● Records to use
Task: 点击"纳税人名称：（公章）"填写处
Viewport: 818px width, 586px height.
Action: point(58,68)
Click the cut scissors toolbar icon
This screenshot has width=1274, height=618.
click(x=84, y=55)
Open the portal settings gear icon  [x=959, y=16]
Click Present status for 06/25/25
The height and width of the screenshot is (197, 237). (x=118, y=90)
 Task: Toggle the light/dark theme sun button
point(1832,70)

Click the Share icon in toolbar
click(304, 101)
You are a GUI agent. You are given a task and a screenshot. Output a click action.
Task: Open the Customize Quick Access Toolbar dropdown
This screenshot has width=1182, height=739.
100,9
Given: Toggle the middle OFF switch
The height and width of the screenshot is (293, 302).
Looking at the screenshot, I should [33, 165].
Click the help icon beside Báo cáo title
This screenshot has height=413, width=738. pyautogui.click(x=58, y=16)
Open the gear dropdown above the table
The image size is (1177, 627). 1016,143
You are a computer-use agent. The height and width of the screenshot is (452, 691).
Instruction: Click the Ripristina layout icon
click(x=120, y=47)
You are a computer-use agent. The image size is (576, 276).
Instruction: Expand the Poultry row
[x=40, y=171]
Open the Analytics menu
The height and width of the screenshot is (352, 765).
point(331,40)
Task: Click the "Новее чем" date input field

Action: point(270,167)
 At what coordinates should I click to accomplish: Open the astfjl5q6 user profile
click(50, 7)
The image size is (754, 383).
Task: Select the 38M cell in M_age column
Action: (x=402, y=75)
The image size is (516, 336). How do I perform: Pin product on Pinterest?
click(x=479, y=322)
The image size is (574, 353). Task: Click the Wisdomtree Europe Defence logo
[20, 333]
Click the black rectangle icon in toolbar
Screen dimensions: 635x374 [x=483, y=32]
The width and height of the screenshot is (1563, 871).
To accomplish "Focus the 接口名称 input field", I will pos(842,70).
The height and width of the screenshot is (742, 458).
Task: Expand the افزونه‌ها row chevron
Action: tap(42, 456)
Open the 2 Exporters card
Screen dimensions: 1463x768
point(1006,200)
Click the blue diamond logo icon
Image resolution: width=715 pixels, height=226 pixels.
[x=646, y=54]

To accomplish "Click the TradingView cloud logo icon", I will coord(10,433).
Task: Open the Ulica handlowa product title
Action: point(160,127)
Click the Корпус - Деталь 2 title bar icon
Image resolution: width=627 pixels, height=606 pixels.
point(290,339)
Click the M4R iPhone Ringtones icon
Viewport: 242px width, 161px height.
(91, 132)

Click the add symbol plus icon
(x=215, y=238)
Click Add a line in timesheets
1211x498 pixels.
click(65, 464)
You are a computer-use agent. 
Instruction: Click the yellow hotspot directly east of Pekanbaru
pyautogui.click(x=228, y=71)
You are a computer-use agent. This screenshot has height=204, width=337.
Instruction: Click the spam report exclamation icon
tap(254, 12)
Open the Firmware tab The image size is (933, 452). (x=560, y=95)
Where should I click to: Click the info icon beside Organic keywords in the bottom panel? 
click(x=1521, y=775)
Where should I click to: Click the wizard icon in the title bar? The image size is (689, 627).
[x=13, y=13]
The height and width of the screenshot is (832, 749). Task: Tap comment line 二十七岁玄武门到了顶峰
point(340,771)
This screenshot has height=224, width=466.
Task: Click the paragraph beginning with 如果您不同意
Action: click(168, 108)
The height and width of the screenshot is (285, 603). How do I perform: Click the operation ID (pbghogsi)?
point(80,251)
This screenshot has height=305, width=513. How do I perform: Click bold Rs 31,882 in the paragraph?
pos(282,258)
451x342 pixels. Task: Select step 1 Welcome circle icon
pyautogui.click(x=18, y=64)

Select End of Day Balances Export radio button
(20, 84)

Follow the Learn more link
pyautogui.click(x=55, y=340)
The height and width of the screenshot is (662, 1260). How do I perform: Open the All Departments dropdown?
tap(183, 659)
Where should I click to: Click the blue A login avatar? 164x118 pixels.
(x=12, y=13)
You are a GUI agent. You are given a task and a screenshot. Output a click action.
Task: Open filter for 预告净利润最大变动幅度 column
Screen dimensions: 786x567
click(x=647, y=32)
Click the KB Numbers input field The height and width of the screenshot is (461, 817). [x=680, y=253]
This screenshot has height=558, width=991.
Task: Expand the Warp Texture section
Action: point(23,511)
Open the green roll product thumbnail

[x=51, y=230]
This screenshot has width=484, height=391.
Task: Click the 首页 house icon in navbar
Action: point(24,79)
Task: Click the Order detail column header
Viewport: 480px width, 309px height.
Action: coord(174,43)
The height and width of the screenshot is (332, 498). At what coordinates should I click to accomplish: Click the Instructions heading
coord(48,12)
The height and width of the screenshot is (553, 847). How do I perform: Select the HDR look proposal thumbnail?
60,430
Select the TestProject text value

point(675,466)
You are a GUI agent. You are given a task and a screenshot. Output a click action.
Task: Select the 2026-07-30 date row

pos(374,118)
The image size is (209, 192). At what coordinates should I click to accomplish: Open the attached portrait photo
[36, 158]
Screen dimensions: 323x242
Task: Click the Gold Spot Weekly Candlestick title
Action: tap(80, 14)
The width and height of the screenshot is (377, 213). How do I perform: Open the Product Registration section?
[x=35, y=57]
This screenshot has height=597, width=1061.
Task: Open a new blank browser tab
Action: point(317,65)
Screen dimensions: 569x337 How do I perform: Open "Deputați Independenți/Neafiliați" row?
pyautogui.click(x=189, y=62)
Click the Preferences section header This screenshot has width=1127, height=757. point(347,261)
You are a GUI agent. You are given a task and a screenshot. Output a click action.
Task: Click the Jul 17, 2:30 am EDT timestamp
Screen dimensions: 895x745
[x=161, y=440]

● Problem to work on
Write out all of the lines above exactly as they appear.

● Worked answer
Task: 点击"纳税人名称：（公章）"填写处
Viewport: 818px width, 586px height.
Action: point(58,68)
Click the cut scissors toolbar icon
This screenshot has width=1274, height=618.
click(x=84, y=55)
Open the portal settings gear icon  [x=959, y=16]
Click Present status for 06/25/25
The height and width of the screenshot is (197, 237). (x=118, y=90)
 Task: Toggle the light/dark theme sun button
point(1832,70)

Click the Share icon in toolbar
click(304, 101)
You are a GUI agent. You are given a task and a screenshot. Output a click action.
Task: Open the Customize Quick Access Toolbar dropdown
This screenshot has width=1182, height=739.
100,9
Given: Toggle the middle OFF switch
The height and width of the screenshot is (293, 302).
Looking at the screenshot, I should [33, 165].
Click the help icon beside Báo cáo title
This screenshot has height=413, width=738. pyautogui.click(x=58, y=16)
Open the gear dropdown above the table
The image size is (1177, 627). 1016,143
You are a computer-use agent. The height and width of the screenshot is (452, 691).
Instruction: Click the Ripristina layout icon
click(x=120, y=47)
You are a computer-use agent. The image size is (576, 276).
Instruction: Expand the Poultry row
[x=40, y=171]
Open the Analytics menu
The height and width of the screenshot is (352, 765).
point(331,40)
Task: Click the "Новее чем" date input field

Action: point(270,167)
 At what coordinates should I click to accomplish: Open the astfjl5q6 user profile
click(50, 7)
The image size is (754, 383).
Task: Select the 38M cell in M_age column
Action: (x=402, y=75)
The image size is (516, 336). How do I perform: Pin product on Pinterest?
click(x=479, y=322)
The image size is (574, 353). Task: Click the Wisdomtree Europe Defence logo
[20, 333]
Click the black rectangle icon in toolbar
Screen dimensions: 635x374 [x=483, y=32]
The width and height of the screenshot is (1563, 871).
To accomplish "Focus the 接口名称 input field", I will pos(842,70).
The height and width of the screenshot is (742, 458).
Task: Expand the افزونه‌ها row chevron
Action: tap(42, 456)
Open the 2 Exporters card
Screen dimensions: 1463x768
point(1006,200)
Click the blue diamond logo icon
Image resolution: width=715 pixels, height=226 pixels.
[x=646, y=54]

To accomplish "Click the TradingView cloud logo icon", I will coord(10,433).
Task: Open the Ulica handlowa product title
Action: point(160,127)
Click the Корпус - Деталь 2 title bar icon
Image resolution: width=627 pixels, height=606 pixels.
point(290,339)
Click the M4R iPhone Ringtones icon
Viewport: 242px width, 161px height.
(91, 132)

Click the add symbol plus icon
(x=215, y=238)
Click Add a line in timesheets
1211x498 pixels.
click(65, 464)
You are a computer-use agent. 
Instruction: Click the yellow hotspot directly east of Pekanbaru
pyautogui.click(x=228, y=71)
You are a computer-use agent. This screenshot has height=204, width=337.
Instruction: Click the spam report exclamation icon
tap(254, 12)
Open the Firmware tab The image size is (933, 452). (x=560, y=95)
Where should I click to: Click the info icon beside Organic keywords in the bottom panel? 
click(x=1521, y=775)
Where should I click to: Click the wizard icon in the title bar? The image size is (689, 627).
[x=13, y=13]
The height and width of the screenshot is (832, 749). Task: Tap comment line 二十七岁玄武门到了顶峰
point(340,771)
This screenshot has height=224, width=466.
Task: Click the paragraph beginning with 如果您不同意
Action: click(168, 108)
The height and width of the screenshot is (285, 603). How do I perform: Click the operation ID (pbghogsi)?
point(80,251)
This screenshot has height=305, width=513. How do I perform: Click bold Rs 31,882 in the paragraph?
pos(282,258)
451x342 pixels. Task: Select step 1 Welcome circle icon
pyautogui.click(x=18, y=64)

Select End of Day Balances Export radio button
(20, 84)

Follow the Learn more link
pyautogui.click(x=55, y=340)
The height and width of the screenshot is (662, 1260). How do I perform: Open the All Departments dropdown?
tap(183, 659)
Where should I click to: Click the blue A login avatar? 164x118 pixels.
(x=12, y=13)
You are a GUI agent. You are given a task and a screenshot. Output a click action.
Task: Open filter for 预告净利润最大变动幅度 column
Screen dimensions: 786x567
click(x=647, y=32)
Click the KB Numbers input field The height and width of the screenshot is (461, 817). [x=680, y=253]
This screenshot has height=558, width=991.
Task: Expand the Warp Texture section
Action: point(23,511)
Open the green roll product thumbnail

[x=51, y=230]
This screenshot has width=484, height=391.
Task: Click the 首页 house icon in navbar
Action: point(24,79)
Task: Click the Order detail column header
Viewport: 480px width, 309px height.
Action: coord(174,43)
The height and width of the screenshot is (332, 498). At what coordinates should I click to accomplish: Click the Instructions heading
coord(48,12)
The height and width of the screenshot is (553, 847). How do I perform: Select the HDR look proposal thumbnail?
60,430
Select the TestProject text value

point(675,466)
You are a GUI agent. You are given a task and a screenshot. Output a click action.
Task: Select the 2026-07-30 date row

pos(374,118)
The image size is (209, 192). At what coordinates should I click to accomplish: Open the attached portrait photo
[36, 158]
Screen dimensions: 323x242
Task: Click the Gold Spot Weekly Candlestick title
Action: tap(80, 14)
The width and height of the screenshot is (377, 213). How do I perform: Open the Product Registration section?
[x=35, y=57]
This screenshot has height=597, width=1061.
Task: Open a new blank browser tab
Action: point(317,65)
Screen dimensions: 569x337 How do I perform: Open "Deputați Independenți/Neafiliați" row?
pyautogui.click(x=189, y=62)
Click the Preferences section header This screenshot has width=1127, height=757. point(347,261)
You are a GUI agent. You are given a task and a screenshot. Output a click action.
Task: Click the Jul 17, 2:30 am EDT timestamp
Screen dimensions: 895x745
[x=161, y=440]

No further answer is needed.